***** EXTRACTED RECORDS
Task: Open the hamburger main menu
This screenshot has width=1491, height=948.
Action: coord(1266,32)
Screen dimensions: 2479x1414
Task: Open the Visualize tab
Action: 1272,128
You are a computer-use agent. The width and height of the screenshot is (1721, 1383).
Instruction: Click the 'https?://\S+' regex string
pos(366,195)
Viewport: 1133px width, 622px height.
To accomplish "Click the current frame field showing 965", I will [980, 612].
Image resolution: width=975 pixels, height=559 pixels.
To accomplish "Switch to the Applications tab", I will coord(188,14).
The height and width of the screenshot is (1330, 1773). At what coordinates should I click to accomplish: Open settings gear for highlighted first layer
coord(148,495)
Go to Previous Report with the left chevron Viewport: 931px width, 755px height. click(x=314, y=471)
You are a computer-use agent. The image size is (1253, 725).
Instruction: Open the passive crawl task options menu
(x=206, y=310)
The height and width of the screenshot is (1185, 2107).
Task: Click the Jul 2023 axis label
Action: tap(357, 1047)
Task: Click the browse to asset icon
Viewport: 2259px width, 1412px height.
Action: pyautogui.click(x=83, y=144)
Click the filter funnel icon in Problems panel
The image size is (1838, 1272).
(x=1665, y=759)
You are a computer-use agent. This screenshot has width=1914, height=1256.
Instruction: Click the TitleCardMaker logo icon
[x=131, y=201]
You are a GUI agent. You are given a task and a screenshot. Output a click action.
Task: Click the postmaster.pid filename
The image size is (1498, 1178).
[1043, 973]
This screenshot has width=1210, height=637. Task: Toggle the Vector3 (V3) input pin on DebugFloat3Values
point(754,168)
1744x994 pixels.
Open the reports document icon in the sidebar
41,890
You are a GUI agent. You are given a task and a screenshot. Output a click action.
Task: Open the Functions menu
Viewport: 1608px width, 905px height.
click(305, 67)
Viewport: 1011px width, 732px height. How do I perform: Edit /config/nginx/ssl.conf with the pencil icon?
**********
THE TASK =>
Each line that holds the word "computer" should be extracted from the records.

EXPECTED ANSWER =>
You are a computer-use agent. The width and height of the screenshot is (1721, 1383).
You are a computer-use agent. The image size is (1253, 725).
You are a computer-use agent. This screenshot has width=1914, height=1256.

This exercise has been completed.